Satis Toilet Hacked By Android User, Reveals Japanese Toilets Oh-So-Hackable
A new Satis toilet hack released into the wild on Thursday calls attention to just how easy it could be to hack Japanese luxury toilets.
An alert about the prank was posted by Trustwave about the Satis brand of smart toilets. But I’m not sure why we couldn’t see other hacks possible for other brands of Japanese toilets with wireless control panels.
The Satis toilet hack is a simple prank.
According to the fine folks at Trustwave, Satis smart toilets all come with the same Bluetooth security PIN number. It’s the always imaginative 0000.
According to Betabeat, if you’ve got an Android phone loaded with the Satis app, you’re in business. You can now control any Satis toilet within range of your device.
Their writer Jessica Roy suggested that you use it to flap the lid open and shut and then spray water all over their, um, private parts. Wheeeee!
But Trustwave noted that someone who didn’t like the Satis owner could really cause them some financial pain in addition to spewing water and hot air all over their personal zones.

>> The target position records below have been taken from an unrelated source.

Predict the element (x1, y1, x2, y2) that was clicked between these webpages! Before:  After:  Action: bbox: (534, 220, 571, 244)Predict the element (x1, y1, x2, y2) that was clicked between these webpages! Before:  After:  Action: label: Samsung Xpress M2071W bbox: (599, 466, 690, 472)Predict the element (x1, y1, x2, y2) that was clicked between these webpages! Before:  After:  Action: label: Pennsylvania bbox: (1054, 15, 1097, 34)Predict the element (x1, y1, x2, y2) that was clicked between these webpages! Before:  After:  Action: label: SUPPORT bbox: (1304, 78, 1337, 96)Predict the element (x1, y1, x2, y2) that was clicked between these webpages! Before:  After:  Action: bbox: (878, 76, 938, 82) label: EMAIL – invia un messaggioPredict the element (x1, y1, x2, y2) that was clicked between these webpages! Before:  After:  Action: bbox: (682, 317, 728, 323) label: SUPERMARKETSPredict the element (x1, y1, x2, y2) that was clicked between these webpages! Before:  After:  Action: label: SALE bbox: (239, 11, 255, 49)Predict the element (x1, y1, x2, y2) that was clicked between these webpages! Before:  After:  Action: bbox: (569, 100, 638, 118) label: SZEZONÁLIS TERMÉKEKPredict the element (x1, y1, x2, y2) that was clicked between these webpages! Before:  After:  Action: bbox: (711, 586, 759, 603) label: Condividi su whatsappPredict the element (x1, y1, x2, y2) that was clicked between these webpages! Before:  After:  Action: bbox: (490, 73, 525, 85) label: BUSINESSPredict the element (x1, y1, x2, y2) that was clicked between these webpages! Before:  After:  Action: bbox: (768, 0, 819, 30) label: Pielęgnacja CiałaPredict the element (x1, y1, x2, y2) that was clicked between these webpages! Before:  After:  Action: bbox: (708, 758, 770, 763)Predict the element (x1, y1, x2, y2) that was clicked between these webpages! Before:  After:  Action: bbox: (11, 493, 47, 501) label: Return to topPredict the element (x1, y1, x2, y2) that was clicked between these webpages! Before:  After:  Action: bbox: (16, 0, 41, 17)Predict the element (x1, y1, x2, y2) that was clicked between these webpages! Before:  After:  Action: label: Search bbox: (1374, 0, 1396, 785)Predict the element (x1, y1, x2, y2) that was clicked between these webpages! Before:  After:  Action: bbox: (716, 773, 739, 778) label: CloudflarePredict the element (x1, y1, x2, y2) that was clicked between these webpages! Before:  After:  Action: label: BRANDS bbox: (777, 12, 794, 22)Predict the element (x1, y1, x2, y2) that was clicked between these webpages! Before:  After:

They warned: “An attacker could…cause the toilet to repeatedly flush, raising the water usage and therefore utility cost to its owner.”
Oh the humanity.
But the Satis toilet is just one among many items that proved hackable at this year’s Black Hat and Def Con security conferences in Las Vegas last week. A Forbes writer got a chilling demonstration about how his car brakes could be hacked. That won’t just drain your bank account.
It could also drain your life’s blood.
Want more happy news? An industrial programmer told me that anything with a computer chip in it can probably be hacked. It can be easy, or it can be hard.
But it can be done.
Here the ridiculous PIN made the Japanese Satis toilet hack just a little too easy.